Jasper Coal, a Birmingham-based band specializing in Irish music, comes by its pedigree honestly. That’s even true, and maybe especially, when they perform authentic anti-British Irish Republican Army songs dating back nearly a century.

“My grandfather was from Ireland and immigrated to Walker County in the 1920s after they broke him out of jail,” says Nathan Tucker, co-founder of the six-member troupe. Tucker grew up in the Jasper area where his father was, indeed, a coal miner.

Seems Tucker’s grandfather was a member of one of the precursors of the IRA and was jailed by the British for participating in a riot several years earlier. “Yeah,” Tucker said recently between sets at the Stillwater Pub on 7th Avenue South, “I guess you could say it is in my blood.”

As for a repertoire that includes old IRA songs, Tucker says “You’ve got to remember that the northern Irish have been fighting the British for independence for more than 700 years.

“We know some songs that date back almost 400 years, but we try to keep it a bit more modern,” the burly Tucker said with a grin. “Most of the ones we regularly perform don’t go back more than a century.”

▶ [Information provided]
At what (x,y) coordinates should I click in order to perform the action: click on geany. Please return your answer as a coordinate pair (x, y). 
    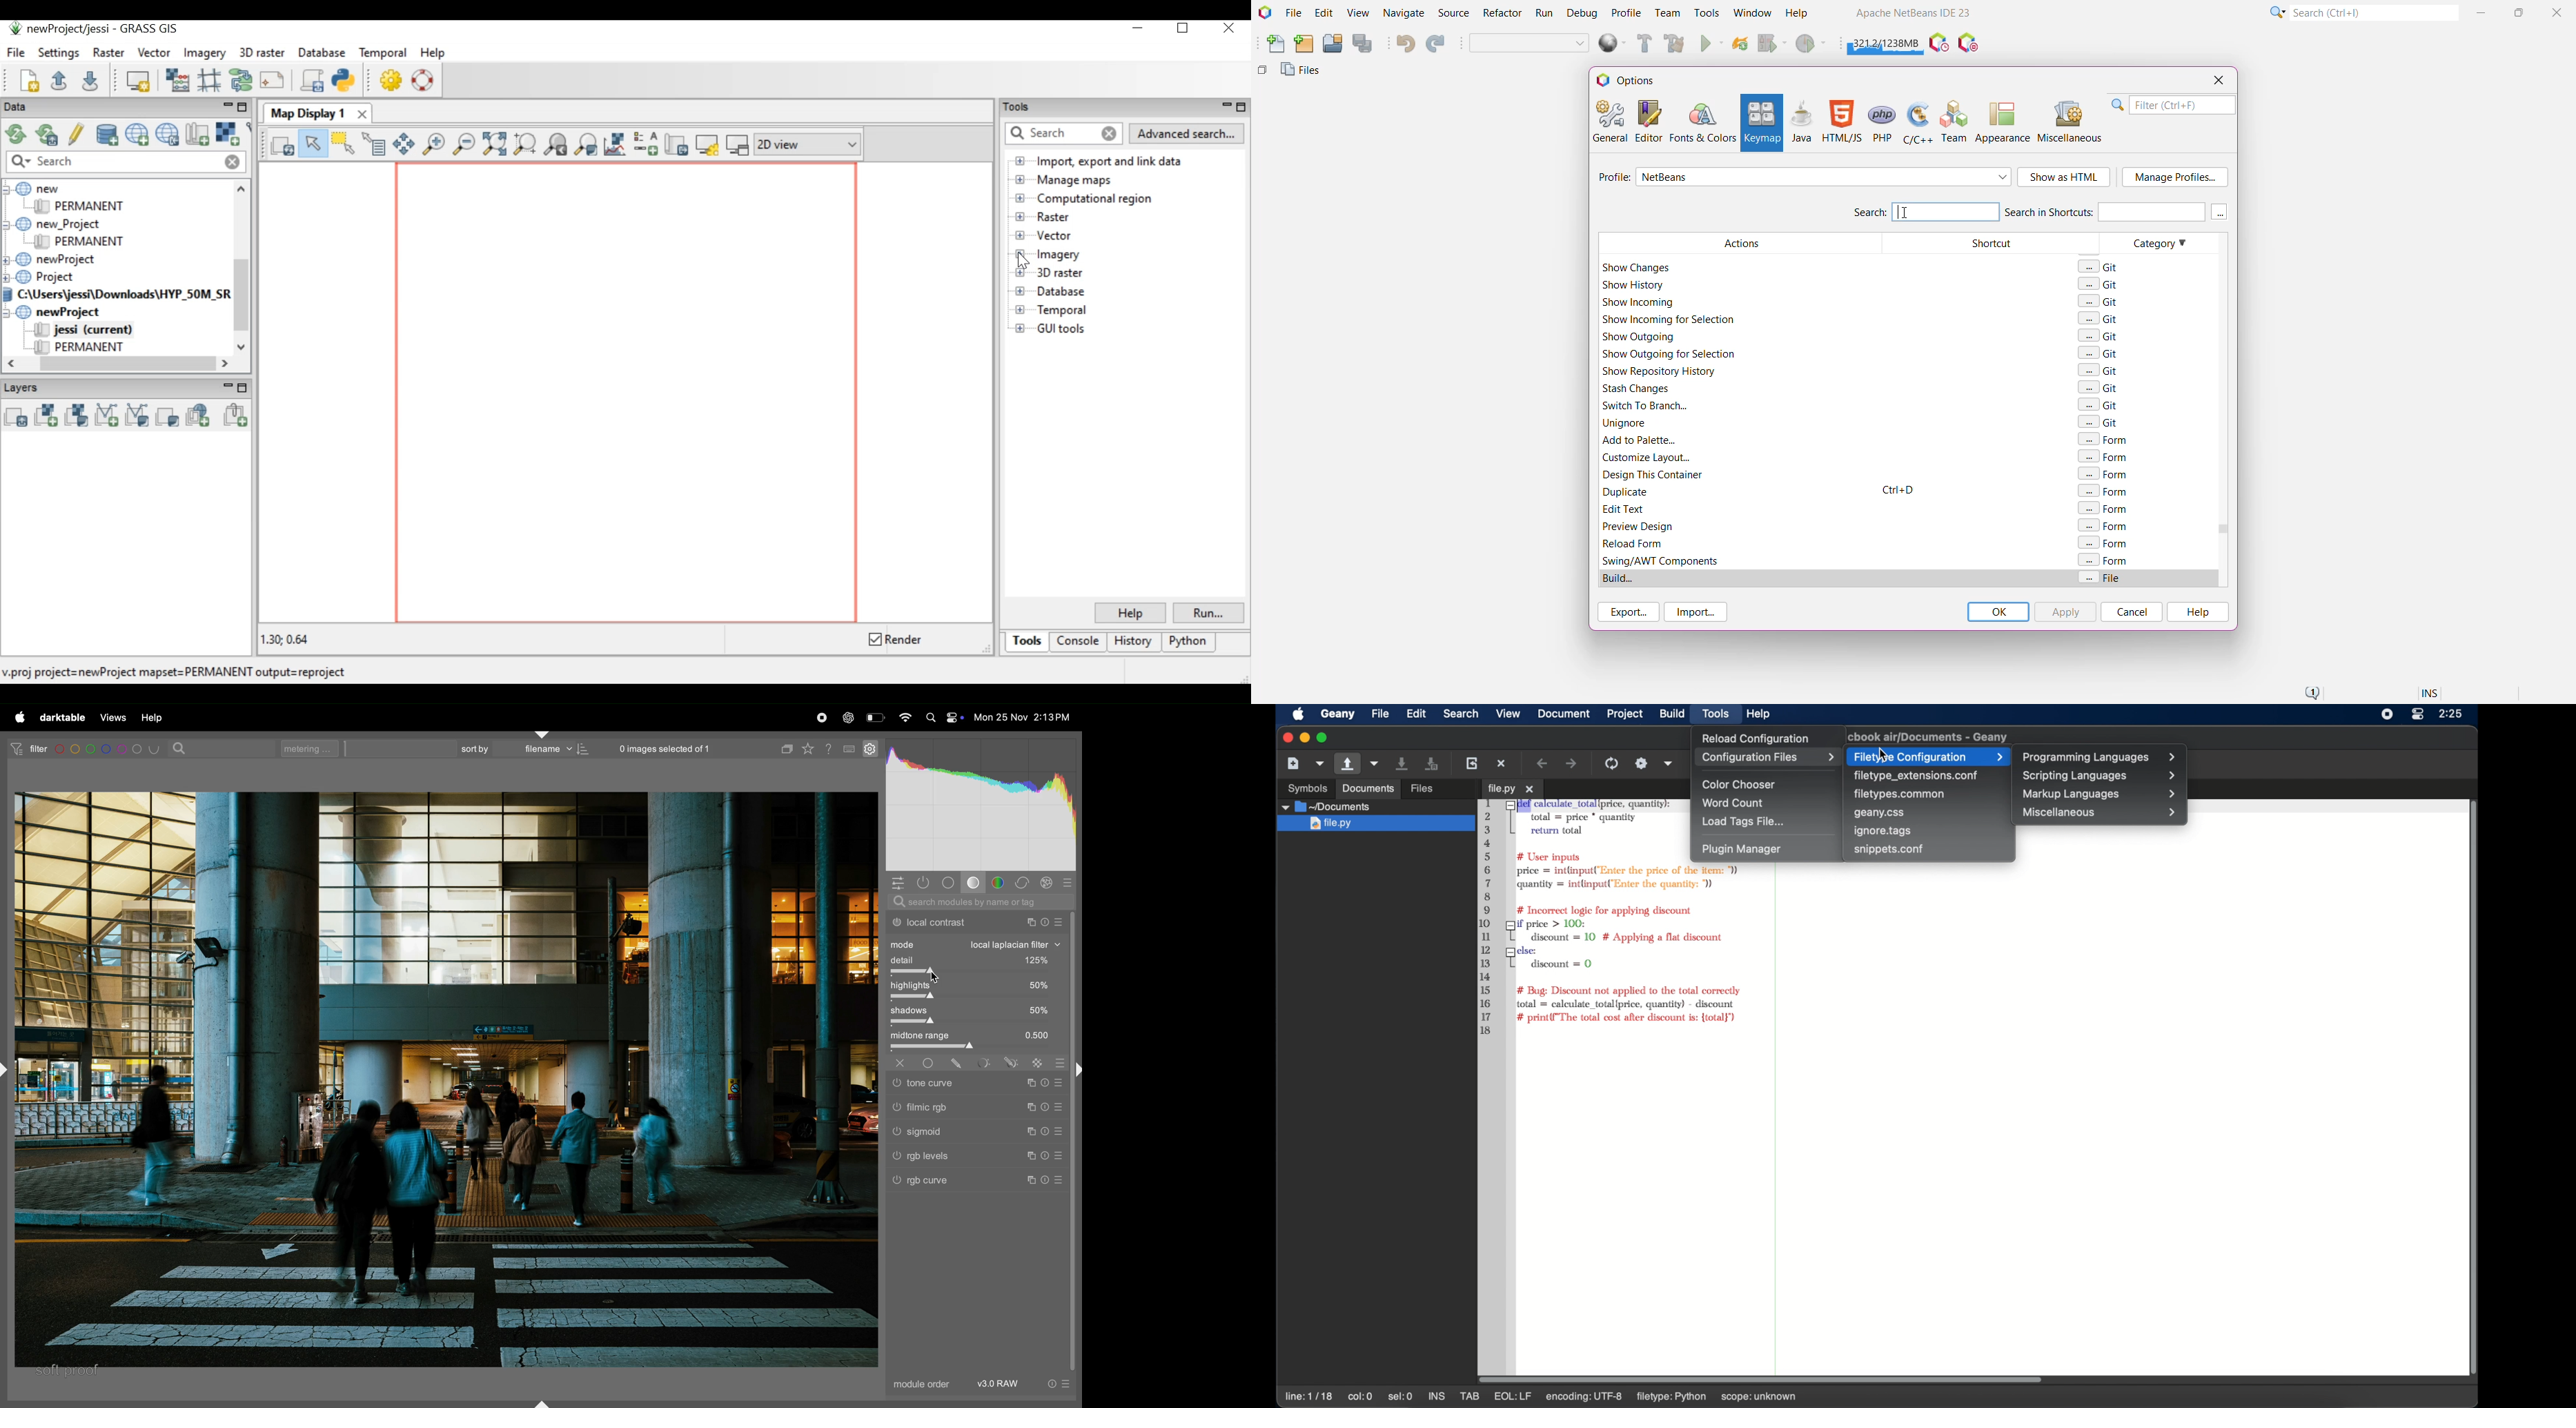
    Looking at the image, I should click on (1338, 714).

▶ [Aim of the exercise]
According to the Jasper Coal article, in what decade did Nathan Tucker's grandfather immigrate to Walker County? The data that come after the Jasper Coal article have no connection to it.

▶ [Full solution]
The 1920s.